What Is Your Acting Brand?

And why is it so important to figure it out?

Last week we spoke about tracking your auditions, and how it can help you improve your acting game. This week, I wanted to highlight an area that many actors shy away from, but if done properly–can really help your booking ratio. That is defining your BRAND.

Some actors have heard this term before, but more on a business sense. Or, they confuse it with typecasting–which is a bad thing and they want nothing to do with it. The truth is, as an actor trying to break into the business–a brand can be your greatest asset. Why? Because you create creditability in these roles. Casting directors trust that you will be able to put out a great audition, and Production trusts that you’ll be able to tell their story in a believable way.

Take any big name you know, and if you look at their work in the beginning, you will likely see a trend. There’s a reason why when you think “mobster” certain names come up. Try this with “beautiful love interest“, or “quirky funny guy“. Yes, maybe it’s because they did one iconic role–but likely, they’ve done that same role in many films. Did they eventually diversify into different roles–yes, many actors did. For some, it even earned them awards. But it takes time, patience, and determination. Something you can do once you’ve earned a few more major credits.

Ryan R. Williams, L.A.-based on-camera coach and founder of Screen Actors System told Backstage in this article about branding:

Brand the reality. … Deliver on your promise. Who do people assume you are within five seconds of meeting you? Sell that. Branch out later when you have fame as leverage.”

In the beginning, when you are literally selling yourself as a _____________ in a 15 second commercial, or you have three lines as a day player–the clearer you are on your brand, the more likely you’ll be able to book the role. For me, I’m naturally very smiley, friendly & energetic. Roles I am mostly called in for and book are mom/medical professional/social worker types. I would categorize myself as an “approachable caregiver“. So, I ensure my headshots align with that. I also have a headshot where I look a bit tougher–for the “cop” roles (seems to always be a requirement), and I have gotten some auditions–But I have yet to book one. Why? Likely because what they see in the headshot, they don’t immediately see portrayed on the audition tape. Does that mean I’ll never be a cop on TV/Film? No, but I’ll likely be a cop who gives off a friendly vibe. The “good cop” rather than the super tough “bad cop”.
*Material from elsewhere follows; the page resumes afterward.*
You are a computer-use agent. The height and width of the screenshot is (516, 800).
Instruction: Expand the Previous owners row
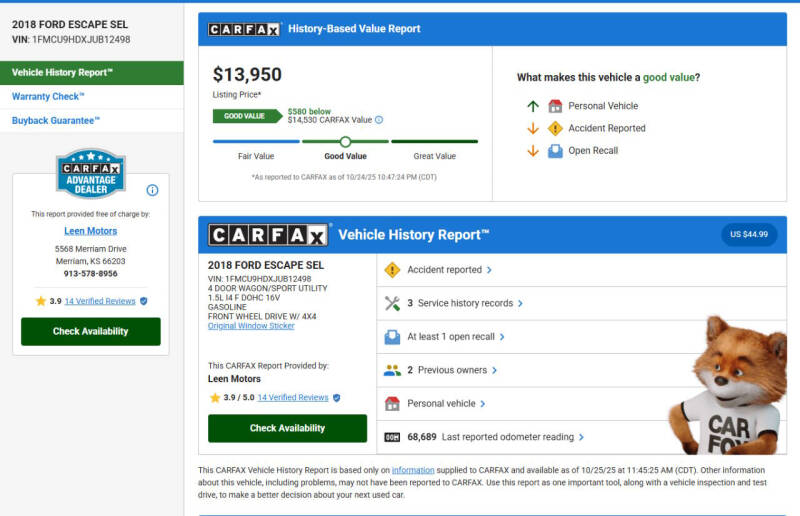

I know, some of you are thinking, “but I’m an actor, isn’t it my job to be able to play anything?”. Yes, and no. Although our specialty is to be able to step outside of ourselves and step into another person’s shoes–most of the time, those shoes are somehow very familiar to us. For instance, if I were to audition as a role of “detective/cop”, it would seem fake if I tried to pull off a Samuel L. Jackson vibe, wouldn’t it? But like anything, I could make it my own. In the end, they might see my take on it and think–“hey, that’s good! Let’s cast her!” or they might say “it’s good–but it’s not what we’re looking for.” What I definitely don’t want them to say is “wow–she can not pull that off.” Know what I mean?

So, how do you come up with your brand? Here are a few tips on how to figure it out:

  1. Write down some words people would use to describe you. Think about what people say about you. Some examples could be: friendly, energetic, laid-back, intense, hot-tempered, lazy, high-strung. This isn’t an excuse to write what you want to be like, it’s for you to do a little introspection and figure out what people say about you.
  2. Ask a friend or family member to write some words that best describe you. Now with social media, you can literally just post a photo or a short video of you, and ask for opinions. But I would warn you to do this in a safe group–maybe an actor’s page where you can do the same for others. Compare lists–How many words are mentioned the most?
  3. If you’ve been tracking your auditions, look at what you get called in to audition for most, and what you actually book. After about 20 auditions, you should start to see a trend emerge. Do people see you as mean/bad girl or guy/villain type, or do you get called in for neighbour/parent/teacher type?
  4. When you watch tv/film–pay attention to what working actor roles you think you could play. What about that role do you think resonates with you?

Now that you have a good idea of how you are easily perceived, know that you can just show up as you, and give off the “mom vibe” or “high-strung vibe” or “mean ass motherf*cker vibe”. Know that you don’t have to push to be these things, you are these things.

But, what about when you get called in for another type of role?

Now this is the fun part. Think about what might surprise people about you. For instance–I am generally very peppy, and most people tell me I’m laid back. But when I lose my temper (usually at home after I’ve told my kids 10,000 times to go to bed), what am I like? How does my voice change? How do I contort my face?

Everybody plays a different role in society at different times. You’re different at work than you are with your family, you’re different with you friends than when you’re with your significant other, and it’s up to us actors to pay attention to ourselves, and be able to tap into those feelings even when we play other characters. Figuring this out about yourself is how you add depth to a character and give a standout performance.